= HOW TO COMPLETE THIS TASK =
Please copy out each line of the entries in which "will" appears.

[Dataset excerpts]
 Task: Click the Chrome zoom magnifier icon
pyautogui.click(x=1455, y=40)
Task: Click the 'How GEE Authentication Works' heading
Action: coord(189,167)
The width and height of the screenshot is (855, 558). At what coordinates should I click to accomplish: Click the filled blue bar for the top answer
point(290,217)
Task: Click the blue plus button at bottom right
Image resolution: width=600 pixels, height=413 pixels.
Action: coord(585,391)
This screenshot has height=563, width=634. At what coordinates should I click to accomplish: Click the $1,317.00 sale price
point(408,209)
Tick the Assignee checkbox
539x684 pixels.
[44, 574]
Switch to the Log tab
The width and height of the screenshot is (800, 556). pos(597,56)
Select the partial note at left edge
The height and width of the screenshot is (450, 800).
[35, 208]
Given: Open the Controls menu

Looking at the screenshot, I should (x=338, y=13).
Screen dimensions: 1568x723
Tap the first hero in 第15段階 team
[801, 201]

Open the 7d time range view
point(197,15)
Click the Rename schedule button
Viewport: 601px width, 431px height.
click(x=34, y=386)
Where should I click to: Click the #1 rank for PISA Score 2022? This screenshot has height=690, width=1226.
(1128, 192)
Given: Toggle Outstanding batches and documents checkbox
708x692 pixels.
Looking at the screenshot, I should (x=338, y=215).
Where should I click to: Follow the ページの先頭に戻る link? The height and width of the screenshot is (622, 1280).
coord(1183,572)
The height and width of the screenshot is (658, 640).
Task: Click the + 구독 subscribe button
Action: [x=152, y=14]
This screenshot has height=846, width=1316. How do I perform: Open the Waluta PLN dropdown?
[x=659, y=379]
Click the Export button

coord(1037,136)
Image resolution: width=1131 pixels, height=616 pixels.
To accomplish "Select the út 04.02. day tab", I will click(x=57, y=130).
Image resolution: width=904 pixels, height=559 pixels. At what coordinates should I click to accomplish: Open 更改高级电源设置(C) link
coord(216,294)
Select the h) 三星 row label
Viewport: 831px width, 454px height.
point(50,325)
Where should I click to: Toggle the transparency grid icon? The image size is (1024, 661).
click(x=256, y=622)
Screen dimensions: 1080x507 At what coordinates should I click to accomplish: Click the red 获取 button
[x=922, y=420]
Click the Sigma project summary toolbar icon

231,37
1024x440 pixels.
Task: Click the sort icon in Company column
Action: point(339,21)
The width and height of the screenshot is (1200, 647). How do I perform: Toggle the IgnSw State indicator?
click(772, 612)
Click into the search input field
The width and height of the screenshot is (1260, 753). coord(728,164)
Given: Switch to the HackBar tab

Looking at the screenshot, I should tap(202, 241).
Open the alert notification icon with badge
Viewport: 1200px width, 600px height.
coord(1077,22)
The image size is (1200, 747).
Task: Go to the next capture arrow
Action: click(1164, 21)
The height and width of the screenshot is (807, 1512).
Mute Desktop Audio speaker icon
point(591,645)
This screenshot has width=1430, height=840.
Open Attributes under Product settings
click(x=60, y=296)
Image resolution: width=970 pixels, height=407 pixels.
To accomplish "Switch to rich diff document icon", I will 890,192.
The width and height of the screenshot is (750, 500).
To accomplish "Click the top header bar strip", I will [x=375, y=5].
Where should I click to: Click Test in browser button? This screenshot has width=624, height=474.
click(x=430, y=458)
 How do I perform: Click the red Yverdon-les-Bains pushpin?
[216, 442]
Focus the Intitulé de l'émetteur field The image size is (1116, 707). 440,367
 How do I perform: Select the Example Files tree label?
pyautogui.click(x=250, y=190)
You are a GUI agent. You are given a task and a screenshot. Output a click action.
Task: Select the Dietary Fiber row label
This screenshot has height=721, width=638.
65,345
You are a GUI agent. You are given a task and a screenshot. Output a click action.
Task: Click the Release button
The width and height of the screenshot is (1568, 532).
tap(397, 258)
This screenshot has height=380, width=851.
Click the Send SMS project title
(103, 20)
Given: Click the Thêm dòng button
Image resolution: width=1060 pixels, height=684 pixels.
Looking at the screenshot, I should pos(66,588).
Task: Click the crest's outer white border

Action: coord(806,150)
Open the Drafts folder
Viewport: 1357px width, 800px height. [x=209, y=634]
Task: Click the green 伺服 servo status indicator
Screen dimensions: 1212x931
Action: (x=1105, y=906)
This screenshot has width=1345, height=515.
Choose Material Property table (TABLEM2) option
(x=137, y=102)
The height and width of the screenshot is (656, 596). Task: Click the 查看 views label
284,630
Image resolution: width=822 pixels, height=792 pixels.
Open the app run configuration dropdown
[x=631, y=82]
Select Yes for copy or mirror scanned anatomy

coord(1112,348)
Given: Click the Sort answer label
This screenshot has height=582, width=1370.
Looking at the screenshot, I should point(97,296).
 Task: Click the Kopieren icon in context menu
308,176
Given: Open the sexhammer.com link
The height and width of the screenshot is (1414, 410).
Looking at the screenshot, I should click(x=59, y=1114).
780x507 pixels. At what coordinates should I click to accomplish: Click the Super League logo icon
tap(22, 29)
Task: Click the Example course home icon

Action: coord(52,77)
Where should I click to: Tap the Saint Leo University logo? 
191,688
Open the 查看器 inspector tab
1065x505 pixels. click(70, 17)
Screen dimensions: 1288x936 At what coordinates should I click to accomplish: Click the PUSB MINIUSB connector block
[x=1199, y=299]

= WRITTEN RESPONSE =
To accomplish "Select the út 04.02. day tab", I will click(x=57, y=130).
To accomplish "Switch to rich diff document icon", I will 890,192.
To accomplish "Click the top header bar strip", I will [x=375, y=5].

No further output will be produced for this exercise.